Nonetheless, the feudal system eventually did break down. These institutions were no longer viable in a world of large industrial enterprises and in a world in which harvest crises rarely, if ever, occurred. But what was to replace them? The liberal bureaucrats had a vision of what could and should replace these institutions just as surely as industrialists had a vision of what machinery should replace traditional Japanese silk reeling equipment: the entitlement systems developed, and evolving, in Germany, France, and the United States. But to have a vision and to realize it is another matter, and the liberal bureaucrats faced two major obstacles to realizing their vision. One was represented by remnants of the balkanized system of feudal entitlements, especially that part of the Tokugawa system embodied in landlord-tenant relations. And the other was militarization and the growth of fascist ideology among some segments of the bureaucracy. The legacy of the past acted as a barrier; so did Japan's military expansion into the rest of Asia and her alliance with fascist Germany. Despite widespread rural unrest and the diffusion of socialist ideology in a nascent industrial labor movement—the two movements vociferously crying out for reform of entitlements and a restructuring of market institutions—the impediments to the development of a sweeping program of entitlements proved so great that reform remained anemic at best. The hallmarks of that reform—the Factory Act of 1911 and the health insurance legislation of 1938—were hardly earthshaking. At the root of the problem was the program of militarization Japan was increasingly committed to after the late 1920s. Hence the vision of the liberal bureaucrats was not realized in the form of comprehensive legislation until the late 1950s and early 1960s when Japan had in place a comprehensive land reform, a rice price support program that guaranteed a minimum standard of living for marginal farmers, a strict labor standards act, and a national program of health insurance and old age pensions.
But while the program of reform was not achieved until militarization of Japanese society ended and the fascist bureaucrats had been purged from the ministries in Tokyo, that program of reform echoed the demands of the tenant and labor unions of the interwar era when Japan decisively entered into a period of unbalanced economic growth. Those who dedicated their efforts to these causes did not do so in vain. My focus on demand in the development of Japan's population quality is testimony to their sacrifices.

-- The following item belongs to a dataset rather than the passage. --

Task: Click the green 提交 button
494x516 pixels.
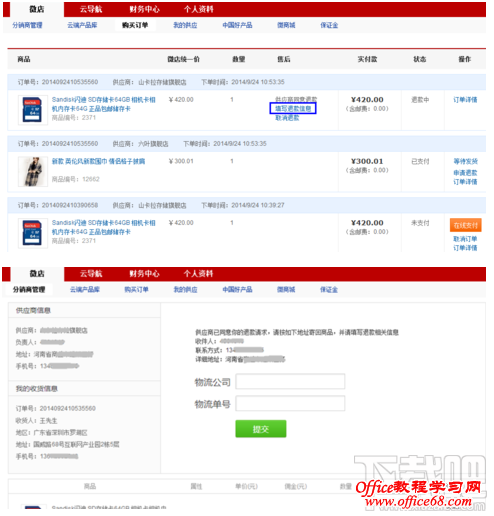Action: (x=261, y=429)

To return by way of closing to the metaphor with which I began this account: in comparison to their ancestors, the people of Japan today are
giants on the face of the earth. They are giants today because they command a more powerful technology than they did in the past; they are giants today because they have moved from a rice-producing agrarian nation to an industrial power; and they are giants today because the ordinary people of Japan demanded it and voiced that demand in the streets of the cities, on the shop floors of the factories, and in the paths of the remote villages leading up along the steep slopes of the mountains.